TALLAHASSEE — Florida Transportation Secretary Stephanie Kopelousos was cleared Friday of allegations that she skirted state public records laws in a series of unusual e-mail exchanges with a co-worker.
A 24-page report by Gov. Charlie Crist's chief inspector general said Kopelousos and a top aide were not using "code words" when they sent e-mails with subjects such as "pancakes" and "French toast."
The report also said an employee's error caused a delay in sending a state senator 8,000 e-mails in response to a public records request.
"Our agency strongly believes in serving Floridians and making sure we're open and transparent," Kopelousos said Friday afternoon. "I'm just glad to see that the independent IG investigation did confirm that."
The e-mails were sent in a flurry of activity before lawmakers approved passenger rail legislation in a December special session.
Sen. Paula Dockery, a fervent critic of the CSX liability deal, was seeking to spike the bill for a third straight year. She sent a records request to Kopelousos for all e-mails between her and two aides concerning CSX, rail or liability.
According to the report, Assistant Secretary Kevin Thibault sent Kopelousos an e-mail titled "pancakes" so that she could quickly find the e-mail on her BlackBerry while she was traveling. Subsequent "pancake" and "French toast" e-mails were part of a running gag, the officials said.
"Surprise!" Dockery said sarcastically Friday of the inspector general's report. "I wouldn't have expected a different outcome. If it was a running gag, then I guess the joke's on the taxpayers."
Dockery, R-Lakeland, made her first request for the e-mails just before Thanksgiving. On Dec. 3, the day the special session officially started, the department returned 121 e-mails. The next day, Dockery complained, noting that messages she had sent to Kopelousos had not shown up in the results.
According to the inspector general's report, a department employee had mistakenly entered the search terms in the "to/from" field instead of the "content" field in the e-mail search program.

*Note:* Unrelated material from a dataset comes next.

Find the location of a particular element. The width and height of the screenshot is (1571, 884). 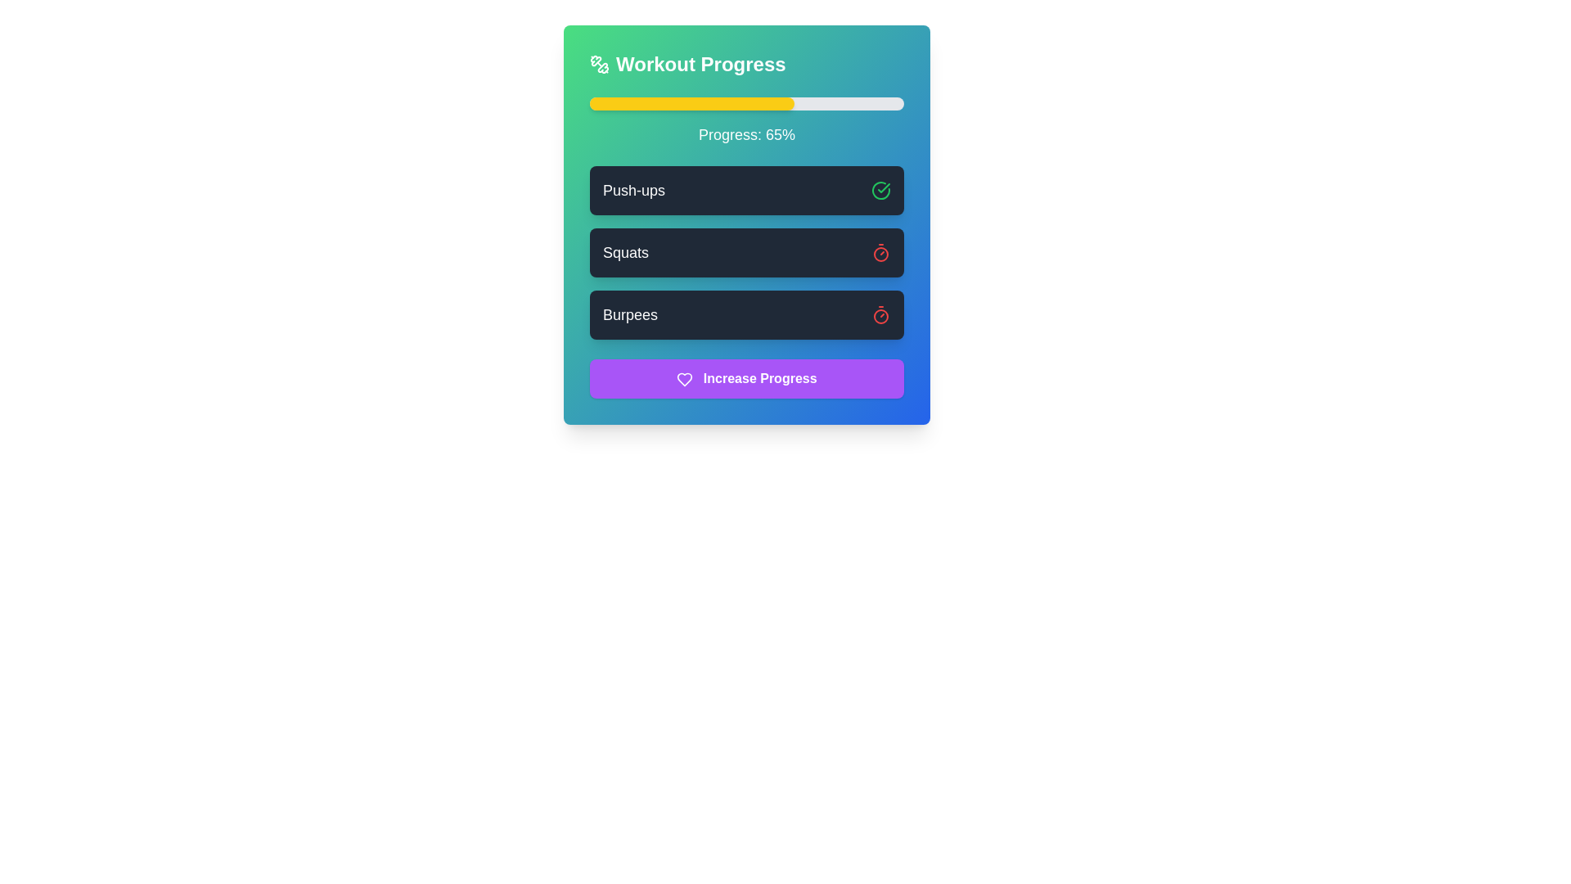

the heading element that serves as the title for the workout progress card, positioned at the top of the card above the progress bar is located at coordinates (745, 63).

The employee, according to testimony, was devastated.
Only after Dockery complained did the department realize the error. Officials immediately began working on the 8,205 e-mails that turned up under the correct search, the report said.
Kopelousos said that, in response to the incident, her agency has added more safeguards to a records request "before it leaves the 'IT shop.' "
"No evidence was found to suggest that any department official intentionally withheld documents in violation of the law," the report reads. "To the contrary, evidence shows that unintentional, human error occurred during the initial public records request."
Dockery received the full stack of e-mails Dec. 9, the day after the bill was approved.
"This investigation was kind of a coverup," said Dockery, who is running for governor. "It was never something I was waiting for the results of."
Many of the details in the report were already known. But the report does say that the saga known as "Wafflegate" in Tallahassee political circles — though waffles are never mentioned in the e-mails — might have had a different name.
Thibault told investigators that instead of "pancake," "he considered putting 'Red Sox' because he is a fan."